What you should do
In the listing below, lines with the string "computer" are to be counted; the number is the entire reply.

BEGIN Available data

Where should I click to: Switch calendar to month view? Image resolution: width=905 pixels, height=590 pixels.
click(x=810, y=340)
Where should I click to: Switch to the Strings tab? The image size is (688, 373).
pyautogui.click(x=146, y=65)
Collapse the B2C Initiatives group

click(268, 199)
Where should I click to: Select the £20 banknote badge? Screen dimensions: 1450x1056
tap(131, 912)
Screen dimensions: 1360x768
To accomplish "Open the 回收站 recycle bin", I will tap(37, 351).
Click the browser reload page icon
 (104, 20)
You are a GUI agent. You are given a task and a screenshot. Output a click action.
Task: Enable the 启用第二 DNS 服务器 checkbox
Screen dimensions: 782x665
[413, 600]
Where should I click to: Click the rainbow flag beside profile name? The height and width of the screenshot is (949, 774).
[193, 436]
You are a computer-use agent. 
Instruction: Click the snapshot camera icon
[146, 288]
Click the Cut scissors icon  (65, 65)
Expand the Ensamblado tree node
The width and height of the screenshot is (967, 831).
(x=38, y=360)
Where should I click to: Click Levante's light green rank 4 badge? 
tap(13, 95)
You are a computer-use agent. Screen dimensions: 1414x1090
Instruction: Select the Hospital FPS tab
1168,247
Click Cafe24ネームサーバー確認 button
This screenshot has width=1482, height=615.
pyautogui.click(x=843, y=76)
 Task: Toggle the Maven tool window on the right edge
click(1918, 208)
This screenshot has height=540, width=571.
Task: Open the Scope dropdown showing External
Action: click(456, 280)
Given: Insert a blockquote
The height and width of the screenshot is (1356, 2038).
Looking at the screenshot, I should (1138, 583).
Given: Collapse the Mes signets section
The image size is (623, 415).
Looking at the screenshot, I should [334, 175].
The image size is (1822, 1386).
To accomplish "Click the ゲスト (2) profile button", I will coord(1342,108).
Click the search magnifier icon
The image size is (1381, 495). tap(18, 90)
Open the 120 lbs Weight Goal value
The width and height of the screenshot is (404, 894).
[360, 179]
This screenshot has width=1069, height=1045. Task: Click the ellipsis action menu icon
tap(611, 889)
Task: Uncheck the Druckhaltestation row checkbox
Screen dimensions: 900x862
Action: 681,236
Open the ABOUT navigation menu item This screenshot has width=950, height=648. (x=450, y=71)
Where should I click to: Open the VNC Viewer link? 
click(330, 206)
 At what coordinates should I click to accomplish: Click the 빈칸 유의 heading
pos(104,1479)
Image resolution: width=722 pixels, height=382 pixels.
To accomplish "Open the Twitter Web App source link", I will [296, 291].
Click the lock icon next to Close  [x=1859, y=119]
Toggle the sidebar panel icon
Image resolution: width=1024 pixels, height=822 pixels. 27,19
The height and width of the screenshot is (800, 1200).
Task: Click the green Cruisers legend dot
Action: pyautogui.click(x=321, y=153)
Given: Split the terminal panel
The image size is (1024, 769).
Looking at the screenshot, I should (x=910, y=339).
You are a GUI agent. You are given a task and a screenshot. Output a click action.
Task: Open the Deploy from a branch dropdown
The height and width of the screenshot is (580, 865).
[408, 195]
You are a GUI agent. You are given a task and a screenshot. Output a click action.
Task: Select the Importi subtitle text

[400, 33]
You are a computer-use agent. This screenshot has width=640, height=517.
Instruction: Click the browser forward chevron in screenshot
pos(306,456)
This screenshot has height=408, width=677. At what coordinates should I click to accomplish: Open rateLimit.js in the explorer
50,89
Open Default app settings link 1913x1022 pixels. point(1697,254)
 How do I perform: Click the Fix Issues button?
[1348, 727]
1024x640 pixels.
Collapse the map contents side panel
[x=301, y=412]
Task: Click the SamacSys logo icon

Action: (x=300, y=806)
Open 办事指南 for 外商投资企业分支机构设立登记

END Available data

Response below
3